Source text:
# Install packages and import dependencies

In [23]:
try:
    import torch
    from torch import nn 
    from torchvision import transforms 
    from torch.utils.data import Dataset
    import numpy as np

except ImportError:
    %pip install torch torchvision torchaudio --index-url https://download.pytorch.org/whl/cu121
    import torch
    from torch import nn 
    from torchvision import transforms
    from torch.utils.data import Dataset
    import numpy as np

In [24]:
import time
from PIL import Image, ImageFilter
from pathlib import Path
try:
    from tqdm import tqdm
except ImportError:
    %pip install tqdm
    from tqdm import tqdm

# class to load dataset

This class loads the dataset from a specified directory
The dataset is Leap Motion's Hand Gesture Recognition Database
The images are loaded to x and the lables are one hot encoded

In [25]:
class LeapGestRecog(Dataset):
    def __init__(self, root:Path, transform=None):
        self._root = Path(root)

Material provided:
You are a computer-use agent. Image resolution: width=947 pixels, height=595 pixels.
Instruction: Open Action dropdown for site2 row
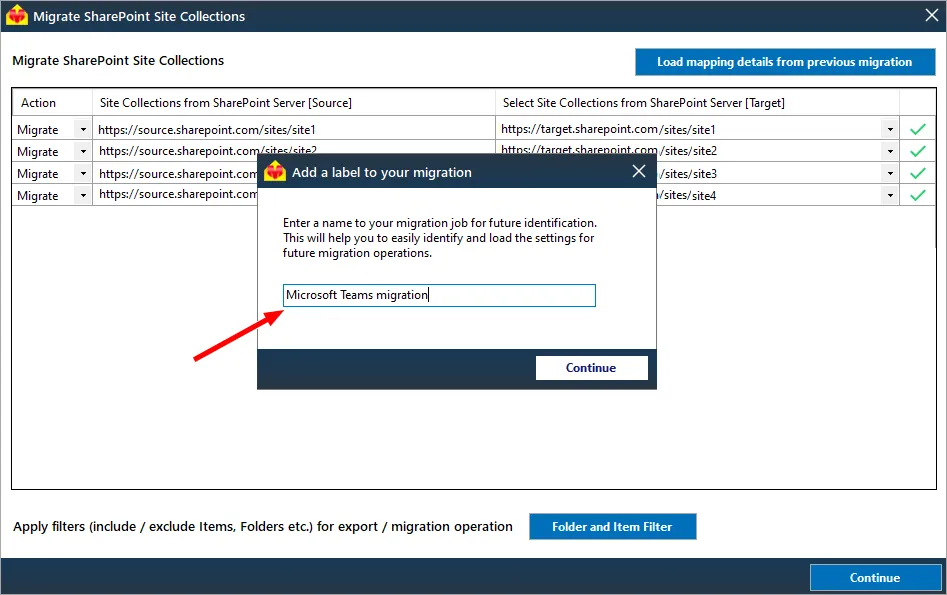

Your task: Reproduce a passage of the notebook text word for word, starting at the words "# class to load" and ending after the words "self._root = Path(root)".

Response:
# class to load dataset

This class loads the dataset from a specified directory
The dataset is Leap Motion's Hand Gesture Recognition Database
The images are loaded to x and the lables are one hot encoded

In [25]:
class LeapGestRecog(Dataset):
    def __init__(self, root:Path, transform=None):
        self._root = Path(root)